Kids are set to benefit from a better standard of teaching through more face time with teachers – powered by AI – as the Government sets the country on course to mainline AI into the fabric of society, helping turbocharge our Plan for Change and breaking down the barriers of opportunity.
£1 million has been set aside for 16 developers to create AI tools to help with marking and generating detailed, tailored feedback for individual students in a fraction of the time, so teachers can focus on delivering brilliant lessons.
It comes immediately after the Prime Minister set out his plan to harness the potential of AI to usher in a decade of national renewal – using AI to drive growth and revolutionise our public services.
Evidence shows that high quality feedback drives pupil performance, but marking is a huge drain on teacher time.
The Prime Minister has today (Monday 13 January 2025) set out his plan to harness the potential of AI to usher in a decade of national renewal – using AI to drive growth and revolutionise our public services.
Each of the tools will be targeted at a specific age and subject, helping teachers with everything from marking handwritten English and modern language work to providing feedback on maps and diagrams drawn by geography students.
With developers estimating some tools could save time spent on formative assessment by up to 50%, this investment means more time for the work teachers got into the profession to deliver – inspiring students to learn.
Whether its deciphering and delivering individual feedback on a pile of handwritten essays at the click of a button or automatically identifying common errors that students made in maths equations to shape the next day’s lesson, the tools retain teacher oversight of the feedback – balancing AI efficiency with crucial teacher expertise and judgement.
Bridget Phillipson, Secretary of State for Education, said:
Through our Plan for Change, we are determined to drive high and rising standards across schools so we can break down the barriers to opportunity. Giving every child a cutting-edge school experience is a crucial part of our mission.
High quality teaching is the single biggest driver of high standards in schools and through harnessing the potential of artificial intelligence we can get teachers at the front of classrooms doing what they do best – teaching.
The prototype AI tools, to be developed by April 2025, will draw on a first-of-its-kind AI store of data to ensure accuracy – so teachers can be confident in the information training the tools. The world-leading content store, backed by £3 million funding from the Department for Science, Innovation and Technology, will pool and encode curriculum guidance, lesson plans and anonymised pupil work which will then be used by AI companies to train their tools to generate accurate, high-quality content.
The project is the first of many that will transform how the government uses public sector data – putting the information we hold to work to improve outcomes for people across the country.
Technology Secretary, Peter Kyle said:
AI has the power to transform education by helping teachers focus on what they do best—teaching. This marks a real shift in how we use technology to improve lives and unlock the near-boundless potential of AI for our classrooms.
These 16 UK innovators, including start-ups and universities, will develop cutting-edge AI tools that will drastically reduce the time teachers spend marking homework and assessments, whether it’s geography charts, coding exercises, or written essays.

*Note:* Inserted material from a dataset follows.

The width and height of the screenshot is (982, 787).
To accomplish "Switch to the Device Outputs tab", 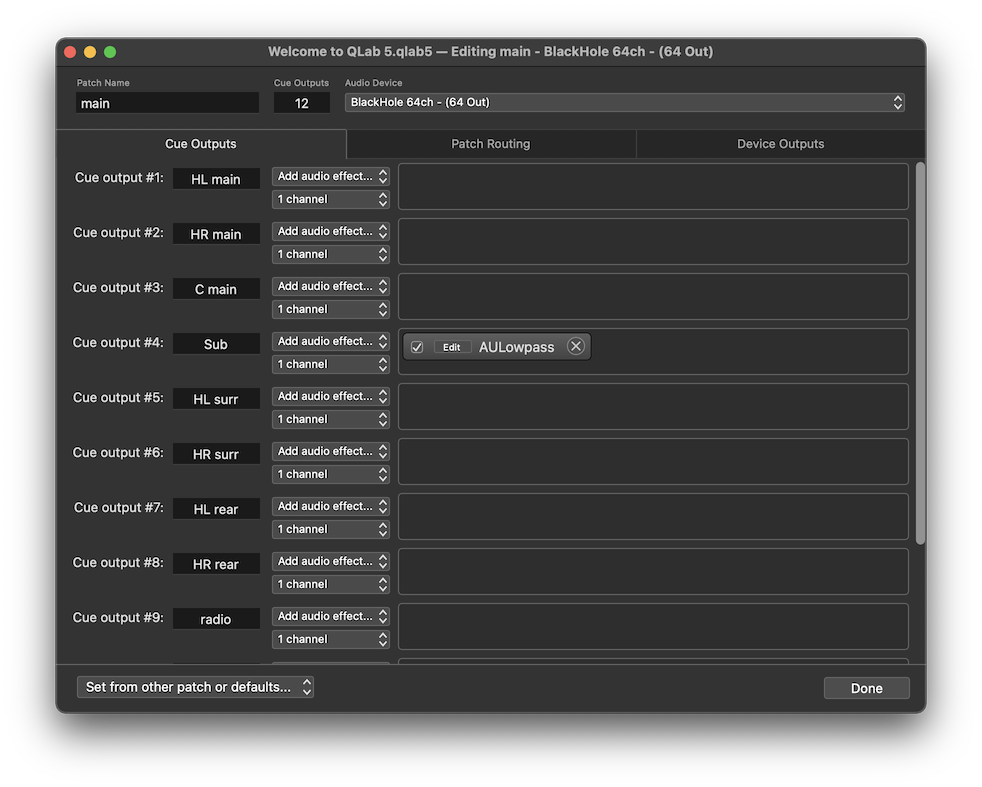I will [780, 144].
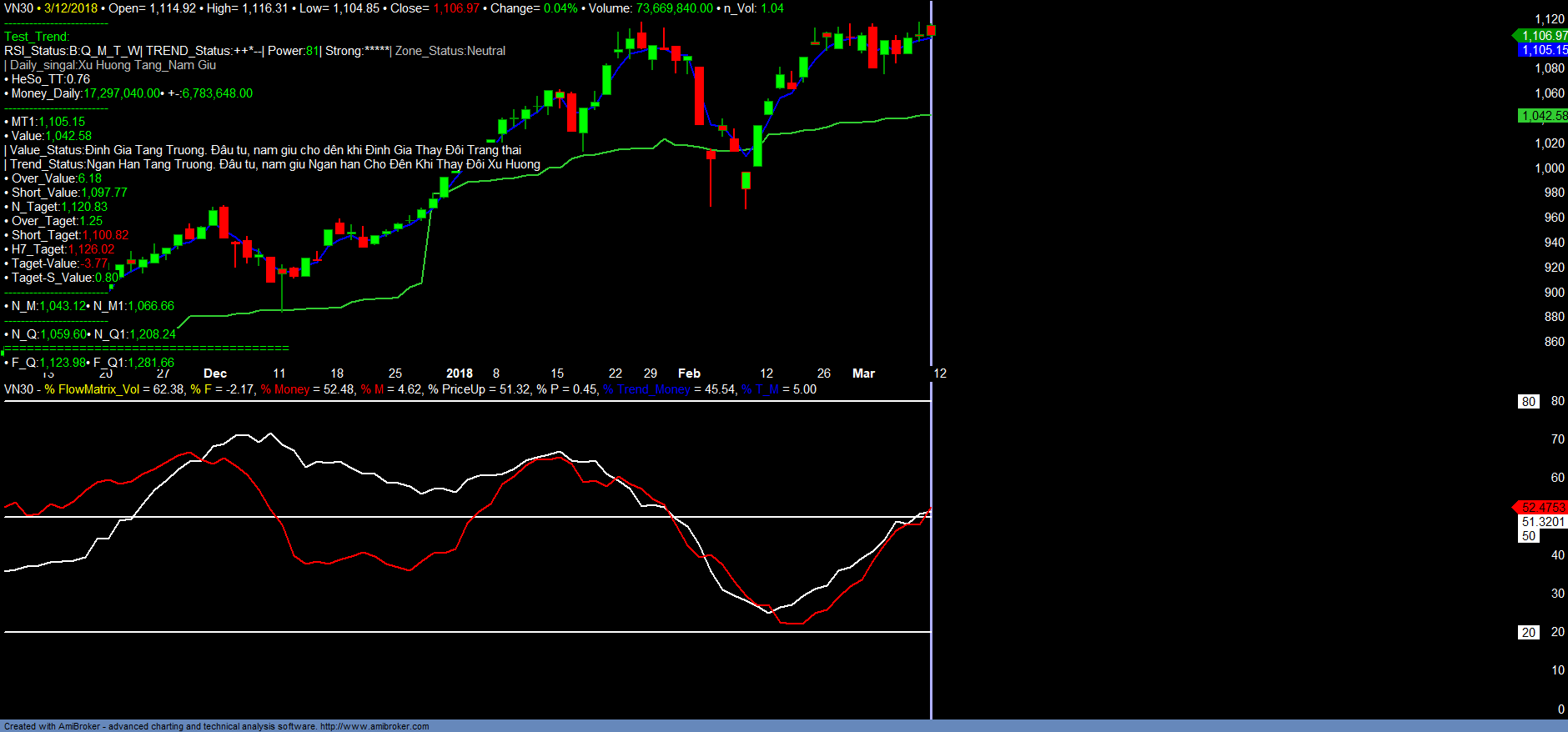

Through this approach, we’re not only improving education but also ensuring that our public sector services are world-class, tackling inefficiencies, cutting down backlogs, and making AI-driven progress a cornerstone of our Plan for Change.
Almost half of teachers are already using AI to help with their work, according to a survey from TeacherTapp. However, most AI tools are not specifically trained on the documents that set out how teaching should work in England, and aren’t accurate enough to help teachers with their marking and feedback workload. Training AI tools on the content store can increase feedback accuracy to 92%, up from 67% when no targeted data was provided to a large language model. That means teachers can be assured the tools are safe and reliable for classroom use.
Daniel Appleby is cofounder of Summatic, which will use the funding to develop a tool to transform feedback for maths students in 16-19 education. The platform will assess areas of weakness and create unlimited new questions for ongoing student practice, driving up performance and improving educational outcomes.
He said:
This funding marks a significant milestone in our mission to use AI-enabled technology to deliver more equitable learning outcomes for students across the United Kingdom, whilst alleviating the marking and admin burden faced by teachers.”